Jokes must be in good taste. No hate speech, bigotry, etc.
I assume by performance you mean CPU usage per io request. Each io call should require a switch to the kernel and back. When you do blocking io the switch back is delayed(switch to other threads while waiting), but not more taxing. How could it be possible for there to be a difference?
Because the kernel doesn’t like you spawning 100k threads. Your RAM doesn’t, either. Even all the stacks aside, the kernel needs to record everything in data structures which now are bigger and need longer to traverse. Each thread is a process which could e.g. be sent a signal, requiring keeping stuff around that rust definitely doesn’t keep around (async functions get compiled to tight state machines).
Specifically with io_uring: You can fire off quite a number of requests, not incurring a context switch (kernel and process share a ring buffer) and later on check on the completion status quite a number, also without having to context switch. If you’re (exceedingly) lucky no io_uring call ever cause a context switch as the kernel will work on that queue on another cpu. The whole thing is memory, not CPU, bound.
Anyhow, your mode of inquiry is fundamentally wrong in the first place: It doesn’t matter whether you can explain why exactly async is faster (I probably did a horrible job and got stuff wrong), what matters is that benchmarks blow blocking io out of the water. That’s the ground truth. As programmers, as a first approximation, or ideas and models of how things work are generally completely wrong.
Why do you say this?
Not if your stacks per thread are small.
These data structures must exist either in userland or the kernel. Moving them to the kernel won’t help anything. Also, many of these data structures scale at log(n). Splitting have the elements to userland and keeping the other half gives you two structures with log(n/2) so 2log(n/2) = log(n^2/4). Clearly that’s worse.
If signals were the reason async worked better, then the correct solution is to enable threads that opt-out of signals. Anything that slows down threads that isn’t present in an async design should be opt-out-able. The state-machines that async compiles to, do not appear inherently superior to multiple less stateful threads managed by a fast scheduler.
As described here you would still need to do a switch to kernel mode and back for the syscalls. The extra work required from assuming processes are hostile to each other should be easy to avoid among threads known to have a common process as they are obviously not hostile to each other and share memory space anyway. The synchronization required to handle multiple tasks should be the same regardless if they are being run on the same thread by a user land scheduler or if they are running on multiple threads with an os scheduler.
I’m not interested in saying that async is the best because it appears to work well currently. That’s not the right way to decide the future of how to do things. That’s just a statement of how things are. I agree, if your only goal is get the fastest thing now with no critical thought, then it does appear that async is faster. I am unconvinced it must fundamentally be the case.
Have you tried?
Page size is 4k it doesn’t get smaller. The kernel can’t give out memory in more fine-grained amounts, at least not without requiring a syscall on every access which would be prohibitively expensive.

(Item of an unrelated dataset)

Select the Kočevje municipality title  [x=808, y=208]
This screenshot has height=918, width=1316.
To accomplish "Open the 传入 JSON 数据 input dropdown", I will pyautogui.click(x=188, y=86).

That’s what async does. It opts out of all the things, including having to do context switches when doing IO.
No, you don’t: You can poll the data structure and the kernel can poll the data structure. No syscalls required. Kernel can do it on one core, the application on another, so in the extreme you don’t even need to invoke the scheduler.
You can e.g. have a look at whether you can change the hardware to allow for arbitrarily small page sizes. The reaction of hardware designers will be first “are you crazy”, then, upon explaining your issue, they’ll tell you “well then just use async what’s the problem”.